Enzymatic degradation of mycotoxin patulin by a short-chain dehydrogenase/reductase from Bacillus subtilis and its application in apple juice

Abstract

Patulin (PAT), a notorious mycotoxin widely found in fruits and their derived products, poses serious health risks to humans and animals due to its high toxicity. Biodegradation based on microbial enzymes has shown broad application prospects in controlling PAT contamination due to its environmental friendliness, high efficiency, strong specificity, and mild conditions of action. Bacillus subtilis is a cosmopolitan probiotic bacterium with an extensive enzymatic profile, which could serve as a valuable resource for the effective production of a range of enzymes utilized in various industrial processes and production applications. In this work, we demonstrated that a short-chain dehydrogenase/reductase from B. subtilis (BsSDR) that can effectively convert PAT to the non-toxic E-ascladiol. Multiple sequence alignment results revealed that BsSDR displayed less than 30% identity with the previously reported PAT-degrading enzymes, indicating that it is a novel PAT-degrading enzyme.
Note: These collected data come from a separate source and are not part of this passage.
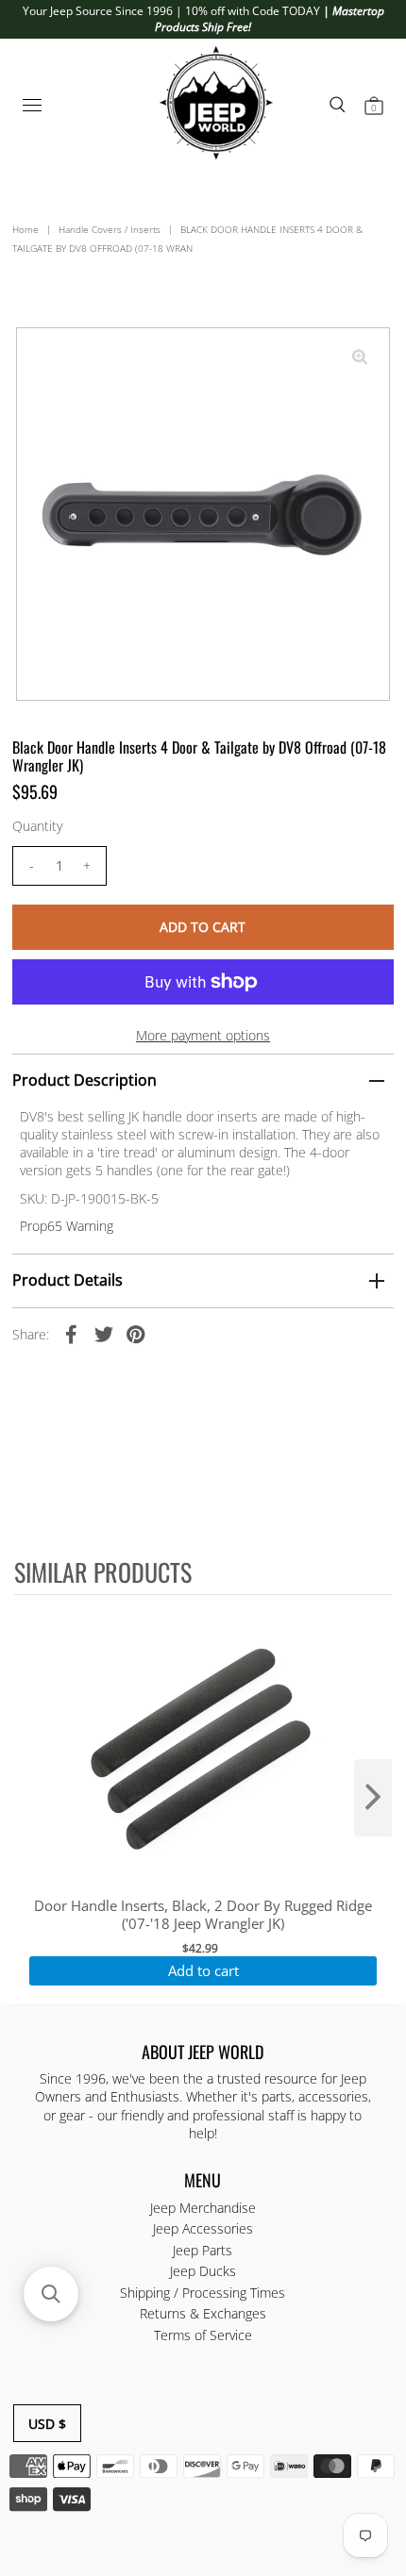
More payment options (203, 1035)
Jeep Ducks (203, 2271)
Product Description (84, 1080)
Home (25, 229)
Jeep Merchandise (203, 2208)
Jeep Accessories (203, 2228)
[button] (51, 2294)
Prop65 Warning (66, 1226)
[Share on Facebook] (72, 1334)
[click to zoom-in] (360, 357)
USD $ (47, 2424)
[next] (373, 1797)
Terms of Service (203, 2335)
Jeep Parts (202, 2250)
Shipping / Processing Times (202, 2293)
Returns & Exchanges (203, 2313)
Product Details (67, 1280)
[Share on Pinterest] (136, 1334)
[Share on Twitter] (104, 1334)
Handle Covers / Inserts (110, 229)
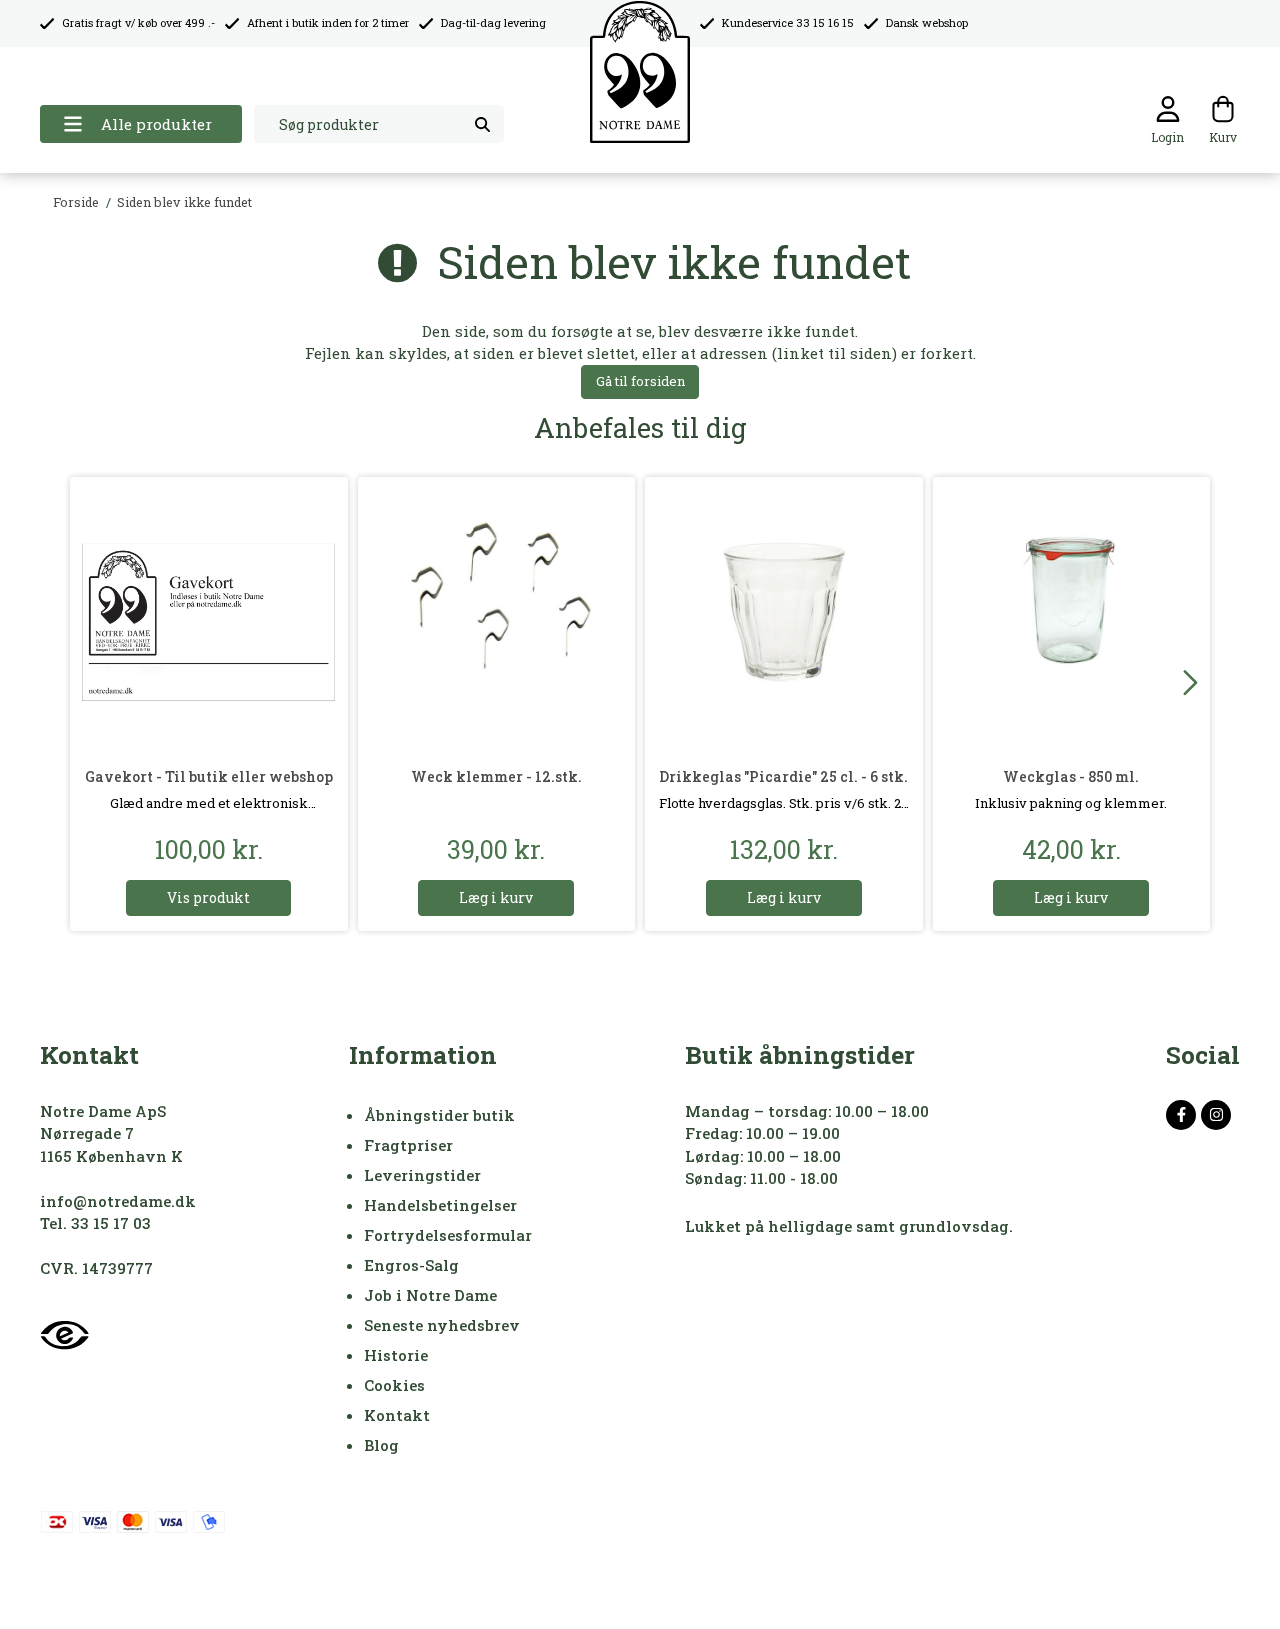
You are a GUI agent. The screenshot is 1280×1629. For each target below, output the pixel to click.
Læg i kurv (496, 897)
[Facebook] (1181, 1115)
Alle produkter (156, 124)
BsSDR exhibited a powerful PAT-degrading ability and strong PAT tolerance, as it was capable of degrading over 95% of PAT at initial concentrations of 50–500 μM. In addition, BsSDR exhibited the highest activity at pH 8.0 and 40 °C, and retained more than 60% residual activity after incubation at 40 °C for 3 h, indicating a remarkable thermostability of BsSDR. Molecular docking and site-directed mutagenesis indicated that the catalytic triad formed by the residues (S, Y, and K) was the key for short-chain dehydrogenase/reductase activity and this conserved catalytic mechanism was followed in BsSDR catalysis. More importantly, BsSDR is able to eliminate 83.61% of PAT in apple juice without compromising its quality during the biodegradation process. These results suggest that BsSDR may serve as a promising detoxification agent for the degradation of PAT in food processing.